** Textauszug **
----------
Süddeutsche Zeitung

Braucht man das?:24-Stunden-Blutdruckmessung per Armband

Hoher Blutdruck ist ein stiller Killer, das Armband des Schweizer Start-ups Aktiia soll helfen, ihn zu tracken. Ein Test.

Von Thorsten Riedl

Bluthochdruck erhöht das Risiko für Herzinfarkt oder Schlaganfall - wird aber von den Betroffenen selbst oft nicht oder zu spät erkannt. Die Weltgesundheitsorganisation WHO spricht vom "stillen Killer". Dabei würde es schon helfen, den Blutdruck regelmäßig zu überwachen. Mit dieser Idee tritt das Schweizer Start-up Aktiia an. Es hat ein Armband entwickelt, dessen Akku sieben Tage hält, und das rund um die Uhr den Blutdruck misst.
----------
** Zu erledigende Aufgabe **
Gib den Artikel über die Blutdruckmessung von „Braucht man das?:24-Stunden-Blutdruckmessung“ bis hinunter zu „Uhr den Blutdruck misst.“ erneut wieder und benenne dabei „Armband“ überall in „Messgerät“ um.

** Quellenangaben **
----------
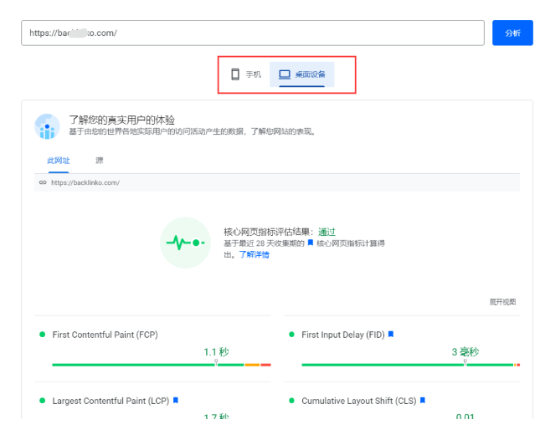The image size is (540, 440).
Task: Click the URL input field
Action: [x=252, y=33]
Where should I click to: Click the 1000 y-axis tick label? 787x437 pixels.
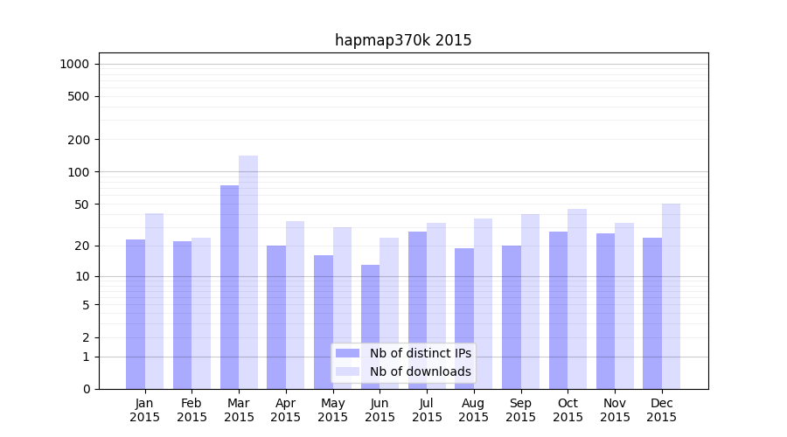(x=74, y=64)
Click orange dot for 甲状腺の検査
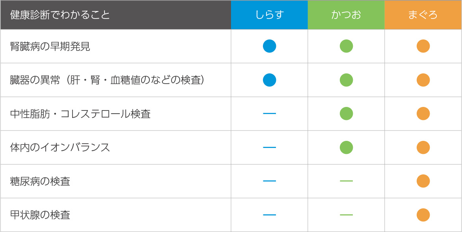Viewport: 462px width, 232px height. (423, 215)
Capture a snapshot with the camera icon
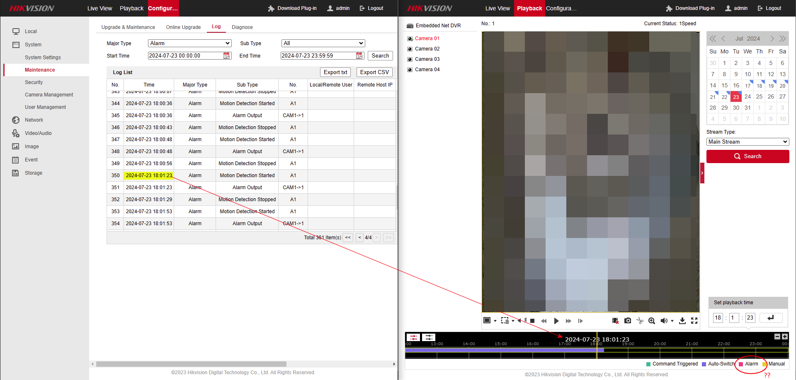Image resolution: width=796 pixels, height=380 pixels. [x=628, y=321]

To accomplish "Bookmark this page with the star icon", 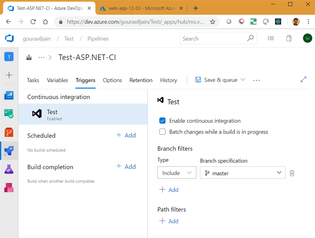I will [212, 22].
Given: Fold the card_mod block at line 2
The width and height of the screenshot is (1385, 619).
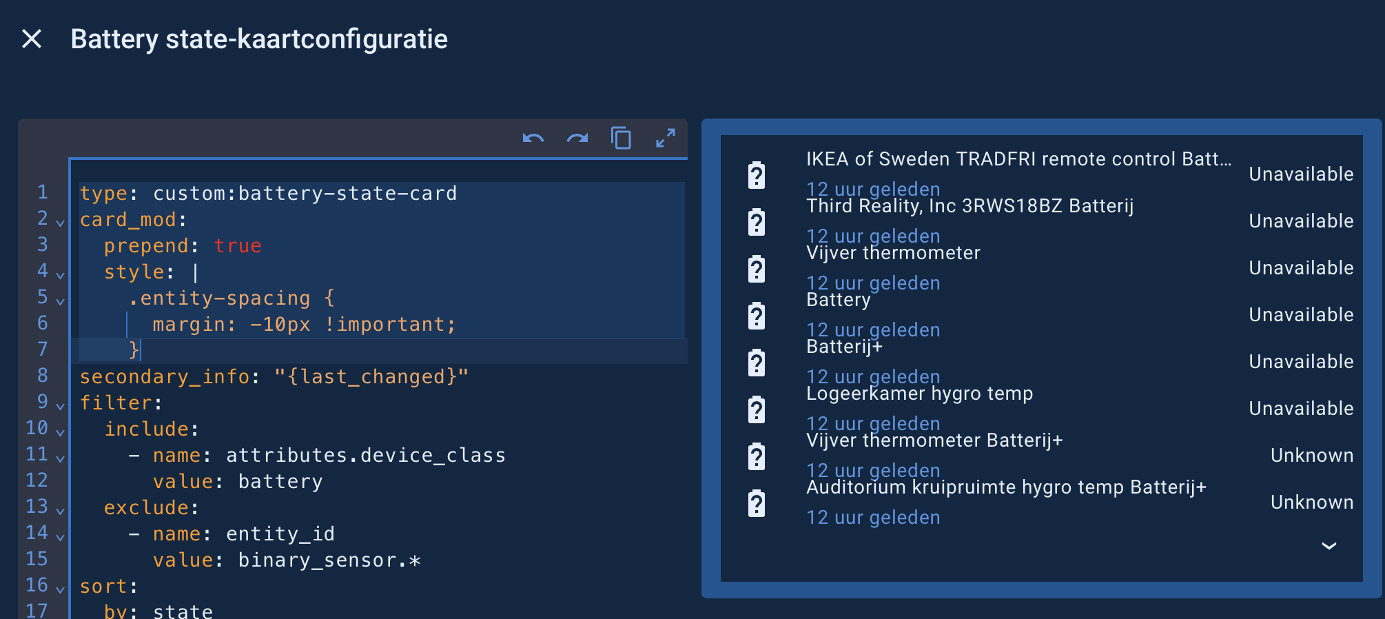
----------
** Antwort **
Braucht man das?:24-Stunden-Blutdruckmessung per Messgerät

Hoher Blutdruck ist ein stiller Killer, das Messgerät des Schweizer Start-ups Aktiia soll helfen, ihn zu tracken. Ein Test.

Von Thorsten Riedl

Bluthochdruck erhöht das Risiko für Herzinfarkt oder Schlaganfall - wird aber von den Betroffenen selbst oft nicht oder zu spät erkannt. Die Weltgesundheitsorganisation WHO spricht vom "stillen Killer". Dabei würde es schon helfen, den Blutdruck regelmäßig zu überwachen. Mit dieser Idee tritt das Schweizer Start-up Aktiia an. Es hat ein Messgerät entwickelt, dessen Akku sieben Tage hält, und das rund um die Uhr den Blutdruck misst.